Bridget had parked in front of a property consisting of two structures: an unusually sizable two-story bungalow featuring a widely bracketed gable roof with multi-windowed dormers and a deep front porch supported by stone columns; and next to it, a massive Quonset hut with a large roll-up door above which a sign announced BUTCH HAMMER’S AMERICAN AUTO REPAIR. Between the buildings stood a tall flagpole with an up light that shone on an American flag that stirred with silent sinuosity in the soft breeze.

On the blacktop in front of the repair garage stood an older model Ford Explorer. In the front window was a FOR SALE sign.

It was 10:33, twenty-three minutes after we had set out on our quest.

“I have a good feeling about this,” Bridget said.

“Well,” I had to admit, “so far it doesn’t appear to be a bomb factory.”

We got out of the Buick. Carrying the plastic container that was packed full of cash, Bridget headed not toward the repair garage but toward the residence with such brisk intention that she was obviously guided by psychic magnetism. I began to feel it as well.

Thin draperies were closed over the downstairs windows. Soft light passed through them and shone brighter along the edges. The porch light revealed that the house was painted a pale blue with white trim; it appeared to be meticulously maintained. Above the door, a transom window of red, gold, and blue stained glass invoked divine protection with the words “God bless our home.”

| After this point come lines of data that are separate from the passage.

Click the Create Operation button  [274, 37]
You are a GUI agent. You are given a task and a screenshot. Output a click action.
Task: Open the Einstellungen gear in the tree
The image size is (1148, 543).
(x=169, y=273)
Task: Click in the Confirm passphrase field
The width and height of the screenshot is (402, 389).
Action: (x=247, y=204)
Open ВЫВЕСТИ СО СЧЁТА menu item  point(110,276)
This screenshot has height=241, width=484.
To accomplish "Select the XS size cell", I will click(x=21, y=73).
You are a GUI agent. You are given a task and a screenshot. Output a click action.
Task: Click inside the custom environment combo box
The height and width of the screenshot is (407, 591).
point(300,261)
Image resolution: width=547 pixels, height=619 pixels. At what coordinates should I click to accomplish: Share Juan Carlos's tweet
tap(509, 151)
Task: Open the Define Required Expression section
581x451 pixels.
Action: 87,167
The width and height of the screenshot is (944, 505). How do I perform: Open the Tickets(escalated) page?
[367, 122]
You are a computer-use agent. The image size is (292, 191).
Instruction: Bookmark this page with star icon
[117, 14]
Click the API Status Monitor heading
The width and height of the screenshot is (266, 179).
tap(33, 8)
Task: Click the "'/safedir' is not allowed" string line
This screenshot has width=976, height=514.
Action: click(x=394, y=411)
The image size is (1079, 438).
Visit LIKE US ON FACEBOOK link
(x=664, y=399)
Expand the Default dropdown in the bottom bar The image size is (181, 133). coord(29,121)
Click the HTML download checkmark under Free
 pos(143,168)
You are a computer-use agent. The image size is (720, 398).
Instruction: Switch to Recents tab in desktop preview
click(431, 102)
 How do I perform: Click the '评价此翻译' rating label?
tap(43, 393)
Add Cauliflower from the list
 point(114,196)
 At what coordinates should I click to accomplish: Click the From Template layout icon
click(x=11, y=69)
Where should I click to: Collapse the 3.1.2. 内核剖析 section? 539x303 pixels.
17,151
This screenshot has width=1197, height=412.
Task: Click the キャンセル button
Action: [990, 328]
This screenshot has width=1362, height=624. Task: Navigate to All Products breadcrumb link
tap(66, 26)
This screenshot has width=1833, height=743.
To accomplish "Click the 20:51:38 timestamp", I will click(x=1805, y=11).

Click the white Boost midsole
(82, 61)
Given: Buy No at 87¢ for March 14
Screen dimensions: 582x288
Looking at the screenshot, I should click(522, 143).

By now, it was clear that the Rainkings had little patience for negative thinking. Because I devotedly wished to accept and see to fulfillment the proposal of marriage to Bridget that I received from her grandfather, I refrained from expressing the thought that the residents of this house were unlikely to cooperate in the kind of shady deal she had in mind. With a budget of seventy-five thousand to purchase a vehicle worth a fraction of that, she clearly wanted an off-market sale for which no papers would be filed with either the tax authorities or the department of motor vehicles. People who sought God’s protection of their home might expect that, in return for granting it, the Big Guy would be aware if criminal activity occurred within those walls, whereupon He would be rightly expected to revoke what they had invoked, and set upon them plagues of frogs and locusts, the divine equivalent of an eviction notice. However, with the hope of wedded bliss and a life of sanctified hanky-panky, I kept my mouth shut.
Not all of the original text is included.